**Exercise prompt**
Please copy the rows below word for word, from the line containing "Describe the element" through the end of the rows. Omit the pictures.

**Collected data**
====================
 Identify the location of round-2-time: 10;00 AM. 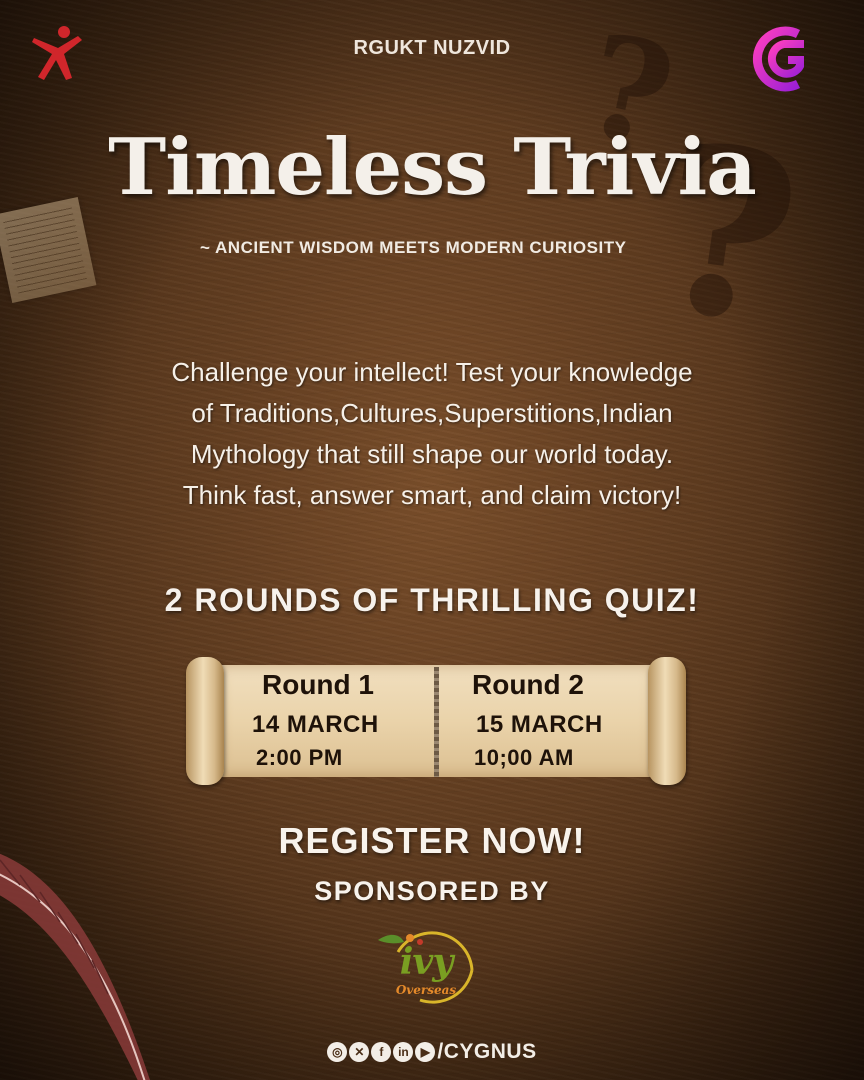
(524, 758).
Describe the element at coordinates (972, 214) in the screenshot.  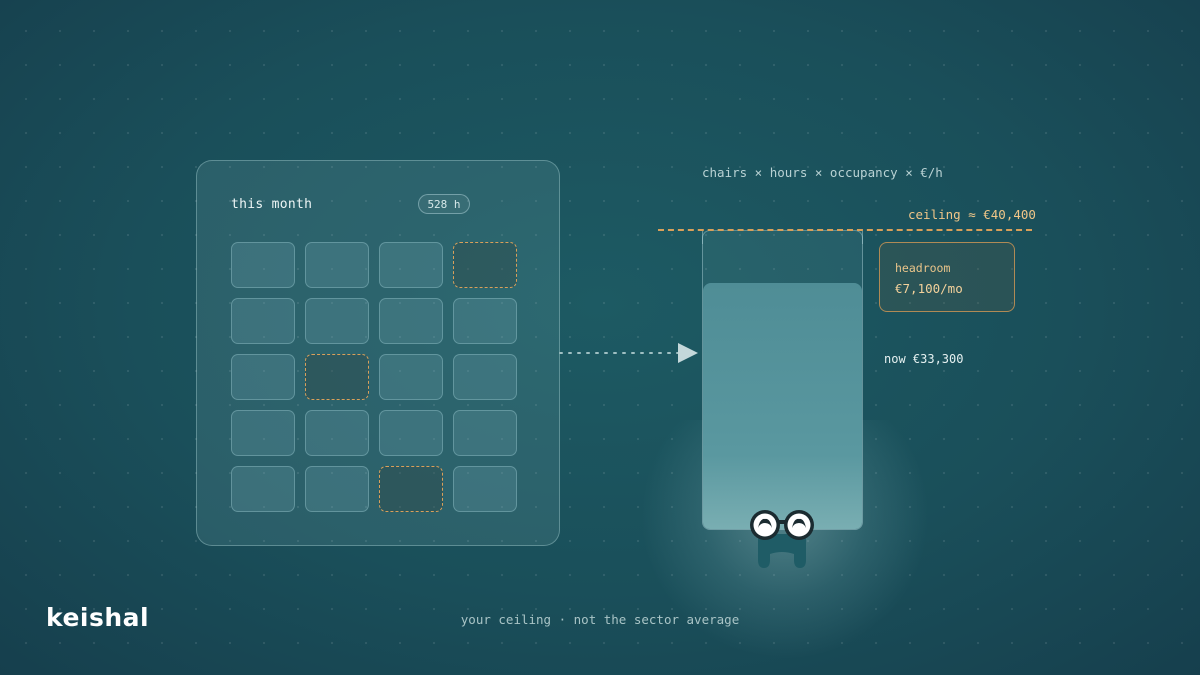
I see `ceiling-label: ceiling ≈ €40,400` at that location.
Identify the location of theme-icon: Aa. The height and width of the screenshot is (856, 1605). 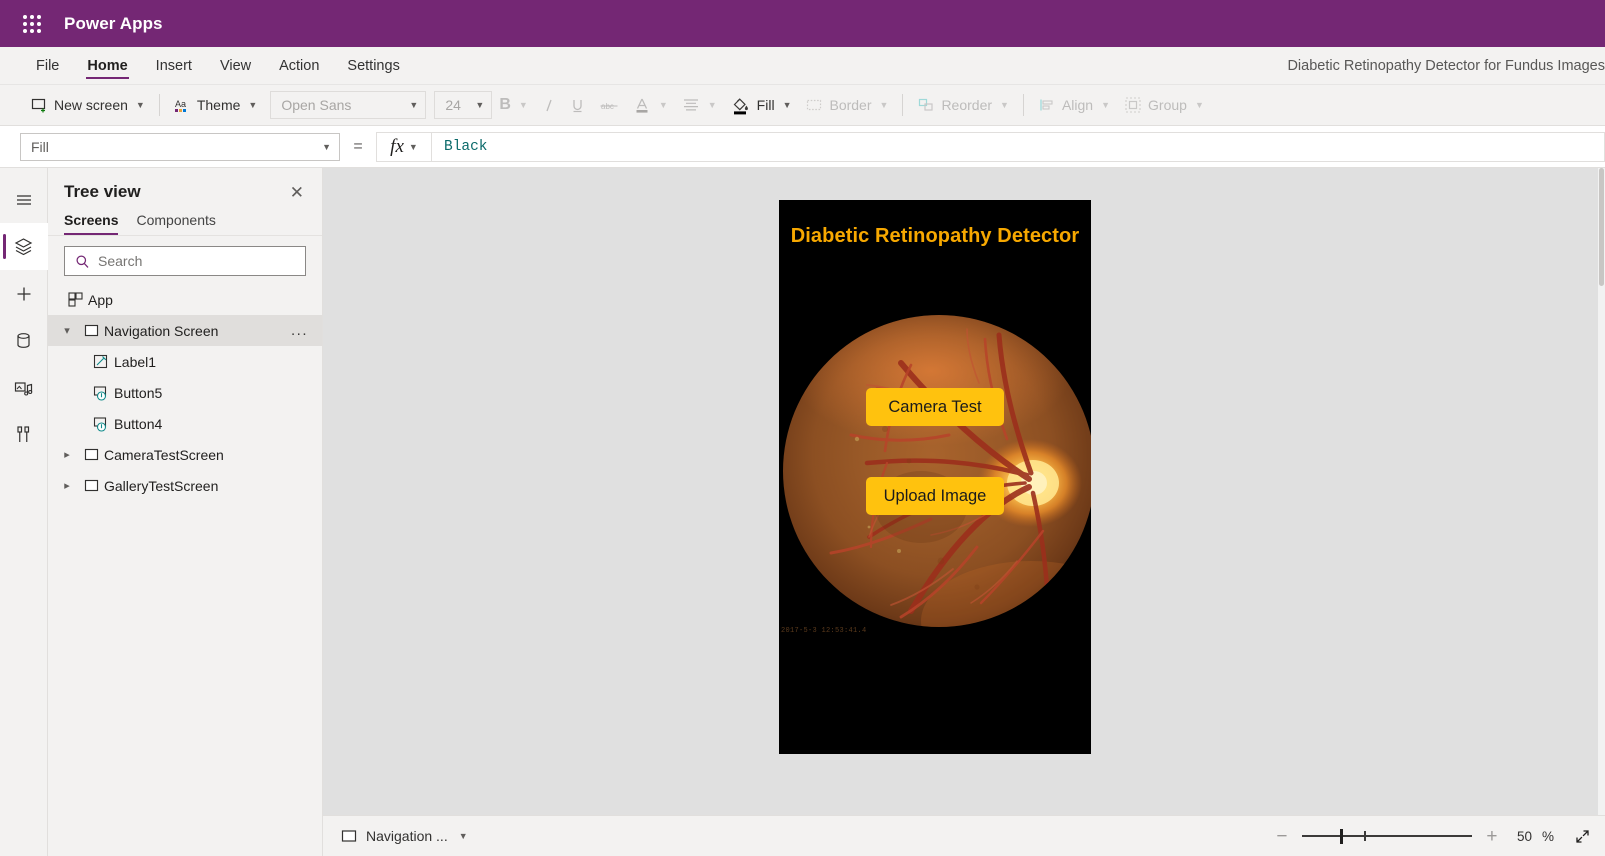
(182, 106).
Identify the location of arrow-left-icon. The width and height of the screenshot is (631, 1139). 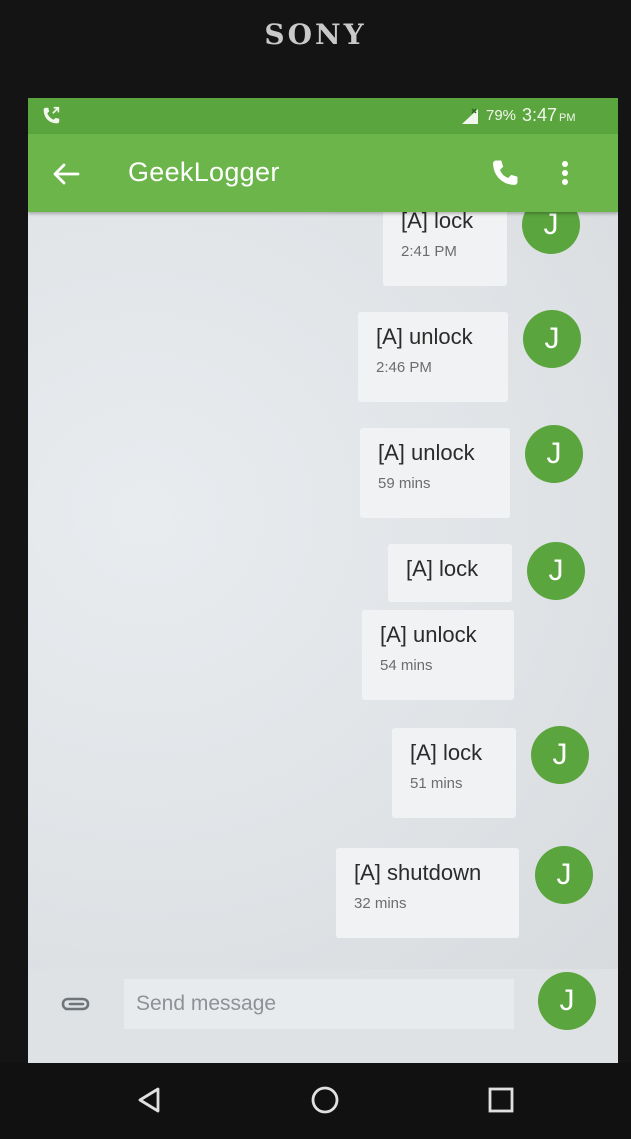
(66, 174).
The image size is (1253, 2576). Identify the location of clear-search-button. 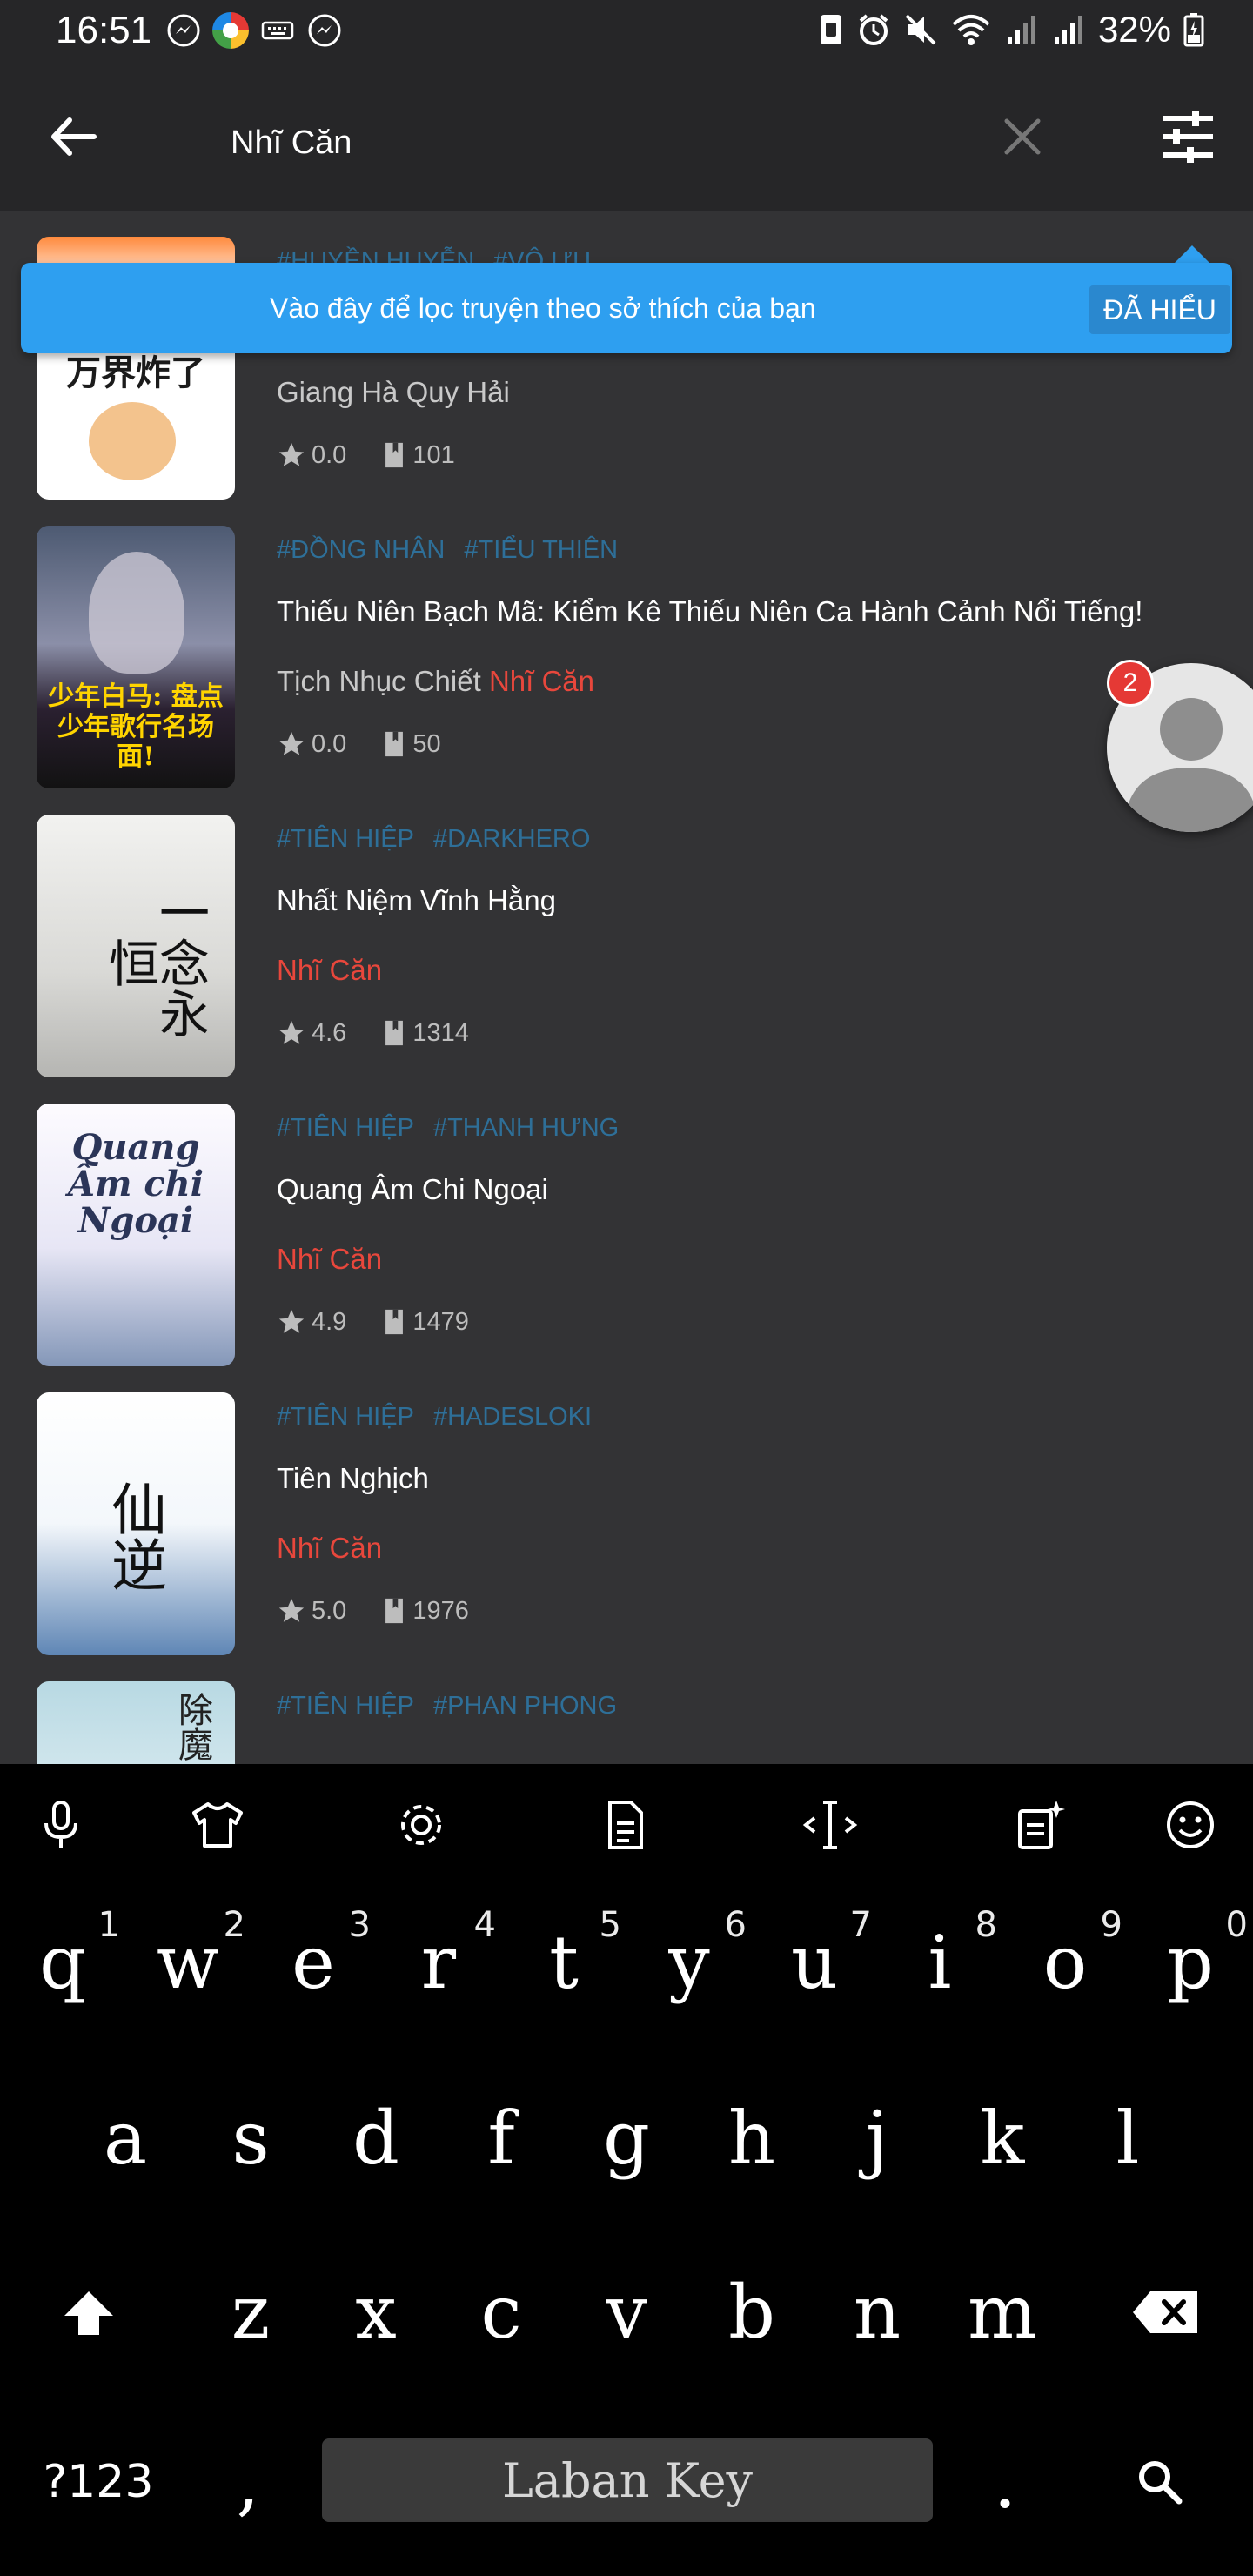
(1022, 137).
====================
**Output for this exercise**
Describe the element at coordinates (972, 214) in the screenshot.  
I see `ceiling-label: ceiling ≈ €40,400` at that location.
Identify the location of theme-icon: Aa. The height and width of the screenshot is (856, 1605). 
(182, 106).
Identify the location of arrow-left-icon. The width and height of the screenshot is (631, 1139). 
(66, 174).
The image size is (1253, 2576). Identify the location of clear-search-button. 
(1022, 137).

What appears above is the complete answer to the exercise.